> [Exercise]:
Wherever a line of the listing holds the string "Quick", copy that line.
Records for the task START
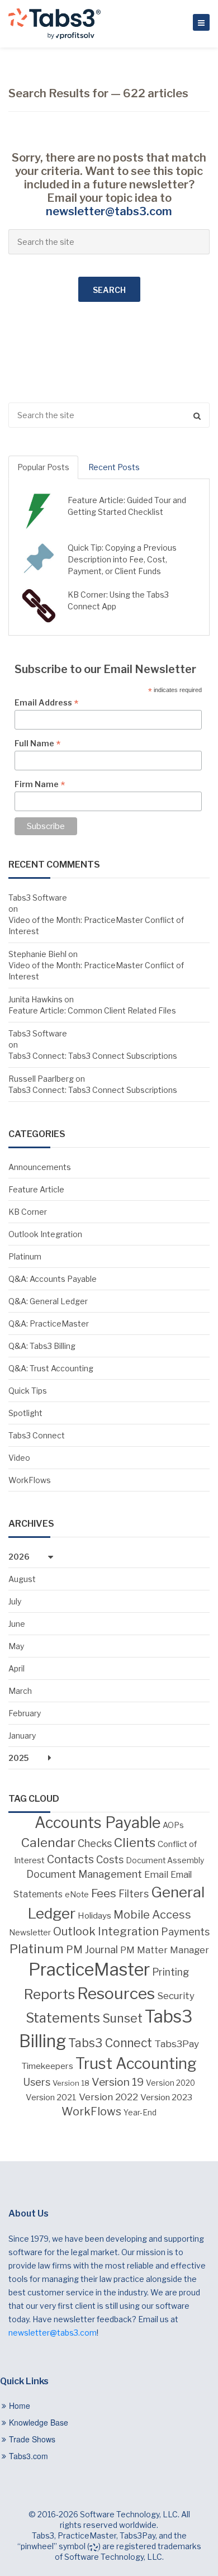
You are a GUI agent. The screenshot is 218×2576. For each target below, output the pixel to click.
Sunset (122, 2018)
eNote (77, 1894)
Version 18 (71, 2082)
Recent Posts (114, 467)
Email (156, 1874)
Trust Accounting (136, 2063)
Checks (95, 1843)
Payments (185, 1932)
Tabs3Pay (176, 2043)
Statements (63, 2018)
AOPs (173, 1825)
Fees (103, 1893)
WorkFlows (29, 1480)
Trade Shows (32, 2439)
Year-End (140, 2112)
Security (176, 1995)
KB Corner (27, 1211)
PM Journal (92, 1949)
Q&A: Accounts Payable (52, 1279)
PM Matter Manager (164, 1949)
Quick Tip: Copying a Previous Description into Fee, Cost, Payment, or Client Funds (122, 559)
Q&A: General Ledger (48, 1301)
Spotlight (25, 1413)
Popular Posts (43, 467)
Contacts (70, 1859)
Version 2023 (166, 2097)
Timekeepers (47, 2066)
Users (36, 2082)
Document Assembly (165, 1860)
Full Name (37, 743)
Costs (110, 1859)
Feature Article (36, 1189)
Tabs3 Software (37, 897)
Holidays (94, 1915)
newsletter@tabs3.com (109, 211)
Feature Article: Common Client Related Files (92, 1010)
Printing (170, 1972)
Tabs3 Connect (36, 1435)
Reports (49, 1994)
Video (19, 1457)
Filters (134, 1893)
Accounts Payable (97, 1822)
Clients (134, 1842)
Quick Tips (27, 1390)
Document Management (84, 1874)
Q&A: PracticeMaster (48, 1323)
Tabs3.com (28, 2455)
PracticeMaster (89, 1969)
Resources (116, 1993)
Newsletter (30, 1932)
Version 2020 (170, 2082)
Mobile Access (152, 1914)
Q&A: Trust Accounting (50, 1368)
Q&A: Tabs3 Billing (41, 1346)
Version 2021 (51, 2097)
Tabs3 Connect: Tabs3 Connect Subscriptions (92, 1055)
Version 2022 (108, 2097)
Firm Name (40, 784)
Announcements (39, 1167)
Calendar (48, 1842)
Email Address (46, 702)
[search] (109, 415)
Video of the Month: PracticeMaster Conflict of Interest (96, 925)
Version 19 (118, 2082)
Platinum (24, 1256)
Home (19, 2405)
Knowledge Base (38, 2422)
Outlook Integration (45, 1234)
Records for the task END
> [Answer to the problem]:
Quick Tip: Copying a Previous Description into Fee, Cost, Payment, or Client Funds (122, 559)
Quick Tips (27, 1390)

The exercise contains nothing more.